• Problem requirements
"computer" is the word to look for; copy each line of the listing where it occurs.

◆ ◆ ◆ ◆ ◆

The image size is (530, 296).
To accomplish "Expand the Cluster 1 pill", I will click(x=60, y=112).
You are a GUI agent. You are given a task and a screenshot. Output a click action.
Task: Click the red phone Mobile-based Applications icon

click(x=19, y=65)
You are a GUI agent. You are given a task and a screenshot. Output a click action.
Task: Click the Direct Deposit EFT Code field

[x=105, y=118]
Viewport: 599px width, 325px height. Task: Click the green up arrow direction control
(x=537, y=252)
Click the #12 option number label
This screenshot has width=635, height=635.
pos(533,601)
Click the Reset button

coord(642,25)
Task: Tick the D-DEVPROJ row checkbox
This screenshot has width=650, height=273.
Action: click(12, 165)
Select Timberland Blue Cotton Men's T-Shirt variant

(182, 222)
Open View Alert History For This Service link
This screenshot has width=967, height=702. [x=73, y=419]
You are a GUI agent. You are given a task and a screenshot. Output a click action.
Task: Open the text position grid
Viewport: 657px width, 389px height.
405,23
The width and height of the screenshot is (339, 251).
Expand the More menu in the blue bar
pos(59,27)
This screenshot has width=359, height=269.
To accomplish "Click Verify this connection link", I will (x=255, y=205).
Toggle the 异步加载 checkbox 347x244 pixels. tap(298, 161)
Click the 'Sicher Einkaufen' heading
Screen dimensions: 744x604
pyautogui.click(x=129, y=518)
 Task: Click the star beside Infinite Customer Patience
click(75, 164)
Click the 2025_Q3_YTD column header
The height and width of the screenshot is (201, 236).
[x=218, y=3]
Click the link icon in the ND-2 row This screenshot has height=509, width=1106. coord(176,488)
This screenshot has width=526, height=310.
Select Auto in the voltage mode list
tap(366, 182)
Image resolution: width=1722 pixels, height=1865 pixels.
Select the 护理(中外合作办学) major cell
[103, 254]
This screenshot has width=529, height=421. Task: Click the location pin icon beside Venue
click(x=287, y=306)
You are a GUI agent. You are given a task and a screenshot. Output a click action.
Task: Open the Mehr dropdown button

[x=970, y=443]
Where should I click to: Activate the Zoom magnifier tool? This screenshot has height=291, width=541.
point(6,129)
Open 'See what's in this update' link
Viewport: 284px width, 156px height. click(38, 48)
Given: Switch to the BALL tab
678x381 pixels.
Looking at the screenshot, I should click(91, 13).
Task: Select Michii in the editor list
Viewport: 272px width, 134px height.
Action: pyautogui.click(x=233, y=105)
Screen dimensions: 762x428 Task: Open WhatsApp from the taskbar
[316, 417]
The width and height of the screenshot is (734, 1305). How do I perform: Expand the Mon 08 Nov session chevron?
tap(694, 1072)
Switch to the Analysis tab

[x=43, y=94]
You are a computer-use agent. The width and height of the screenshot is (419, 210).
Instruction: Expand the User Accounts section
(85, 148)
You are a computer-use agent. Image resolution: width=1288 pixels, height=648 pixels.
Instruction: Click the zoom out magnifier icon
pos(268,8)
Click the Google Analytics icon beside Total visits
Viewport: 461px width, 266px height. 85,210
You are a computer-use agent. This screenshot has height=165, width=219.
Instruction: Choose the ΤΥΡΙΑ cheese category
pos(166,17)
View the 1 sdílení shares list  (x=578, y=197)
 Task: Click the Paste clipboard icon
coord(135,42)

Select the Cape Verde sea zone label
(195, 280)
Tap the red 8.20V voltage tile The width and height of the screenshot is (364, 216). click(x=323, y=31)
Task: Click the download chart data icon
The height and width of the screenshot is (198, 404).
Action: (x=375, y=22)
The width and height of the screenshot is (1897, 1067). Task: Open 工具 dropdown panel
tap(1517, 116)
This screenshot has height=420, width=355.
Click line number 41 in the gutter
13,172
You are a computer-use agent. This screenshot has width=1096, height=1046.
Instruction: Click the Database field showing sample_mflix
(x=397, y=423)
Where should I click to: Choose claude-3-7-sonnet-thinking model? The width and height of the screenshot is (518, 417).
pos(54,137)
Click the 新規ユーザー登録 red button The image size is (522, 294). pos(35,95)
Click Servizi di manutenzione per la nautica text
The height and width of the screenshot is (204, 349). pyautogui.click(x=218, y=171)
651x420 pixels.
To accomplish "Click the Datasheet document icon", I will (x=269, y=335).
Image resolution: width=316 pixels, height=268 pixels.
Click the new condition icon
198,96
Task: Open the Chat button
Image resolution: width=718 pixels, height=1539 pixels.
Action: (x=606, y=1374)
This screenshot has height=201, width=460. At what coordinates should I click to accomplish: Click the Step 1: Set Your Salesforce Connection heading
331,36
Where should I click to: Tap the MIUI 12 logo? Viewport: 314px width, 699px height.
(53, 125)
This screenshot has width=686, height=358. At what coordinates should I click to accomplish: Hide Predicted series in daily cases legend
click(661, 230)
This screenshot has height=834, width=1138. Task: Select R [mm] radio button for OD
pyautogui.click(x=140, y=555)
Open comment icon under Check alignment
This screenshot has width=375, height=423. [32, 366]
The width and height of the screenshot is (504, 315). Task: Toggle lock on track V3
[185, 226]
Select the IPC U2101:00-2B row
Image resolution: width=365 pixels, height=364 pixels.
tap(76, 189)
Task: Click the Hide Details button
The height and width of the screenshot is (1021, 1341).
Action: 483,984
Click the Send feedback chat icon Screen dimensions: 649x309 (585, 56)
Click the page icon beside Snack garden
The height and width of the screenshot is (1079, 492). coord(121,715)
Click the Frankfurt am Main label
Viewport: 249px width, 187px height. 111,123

◆ ◆ ◆ ◆ ◆

• Response area
You are a computer-use agent. The width and height of the screenshot is (419, 210).
You are a computer-use agent. Image resolution: width=1288 pixels, height=648 pixels.
You are a computer-use agent. This screenshot has height=165, width=219.
You are a computer-use agent. This screenshot has width=1096, height=1046.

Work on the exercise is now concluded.